The Death of Marcus Aurelius

Monday, April 8, 2019

Marcus Aurelius, Meditations 9.28.2



. . . Soon will the earth cover us all.

Then the earth, too, will change, and the things also that result from change will continue to change forever, and these again forever.

For if a man reflects on the changes and transformations that follow one another like wave after wave and their rapidity, he will despise everything that is perishable.

—Marcus Aurelius, Meditations, Book 9.28 (tr Long)

One may leave open, for the moment, the question of exactly why the Universe operates as it does. I could imagine a state of affairs where God orders things either directly or indirectly, or where the forces of different elements play off of one another, or even where things seem to come about for no immediately clear or discernible reason at all.

But what I cannot avoid is recognizing how all creatures are always in action and subject to change. They do so according to constant cycles of generation and destruction, of birth, life, death, and then rebirth once more, of one thing passing into yet another thing. A poetic friend of mine once described it as being in awe that there is no beginning or ending to beginnings or endings.

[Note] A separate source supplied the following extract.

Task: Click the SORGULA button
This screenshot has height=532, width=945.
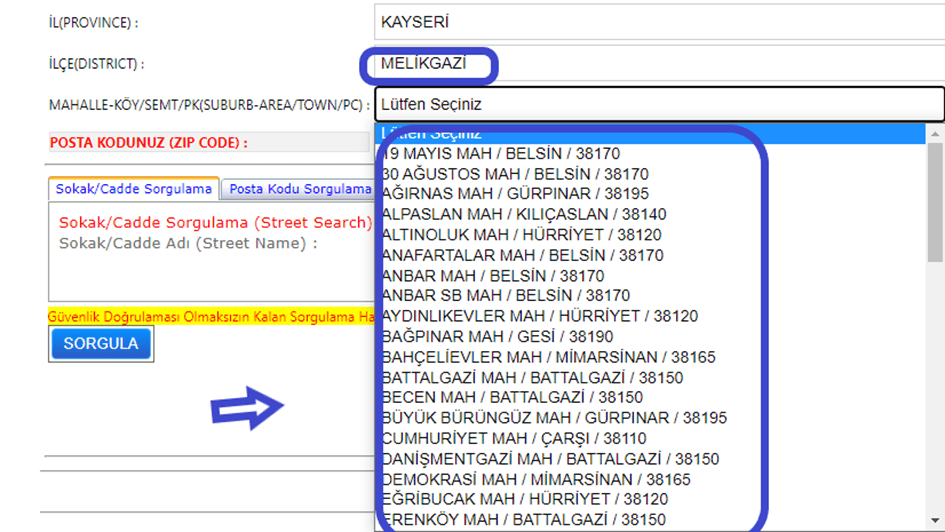Action: [x=101, y=344]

Now I could be saddened that nothing stays the same, that everything is rebuilt into something else, or I could embrace the fact that the very possibility of living itself is inherently a process, and that wherever there is activity there will be coming and going. Like a good journey, each stop and each moment can be enjoyed fully in their own way, understanding also that tomorrow one will be someplace else, and also someone else.

To know that life is an unfolding, and not a static state, can allow me to fully appreciate each opportunity that is given, to not put off what should be done now, and to accept the many stages of life in a proper perspective. It helps me to distinguish between the part and the whole, and to view each changing aspect as an expression of all of Nature.

At the same time, an awareness of change warns me to not depend upon any one thing too much, knowing that each is nothing at all on its own, and will never provide anything lasting. Any one thing only makes sense within the context of all things, just as I only make sense in relationship to what I came out of, and to what I will return.

Despising may sound like a rather strong word, but yes, I must even take that attitude of never loving any corruptible thing merely for or in itself, precisely because it is nothing for or in itself.

Every particular nature has its role in Universal Nature. My particular nature, as a rational animal, is to freely choose to live with virtue for whatever time I may live, in whatever circumstances I may live. That doesn’t make me everything, and it doesn’t make me permanent, but it gives me far more than I will ever need to be happy.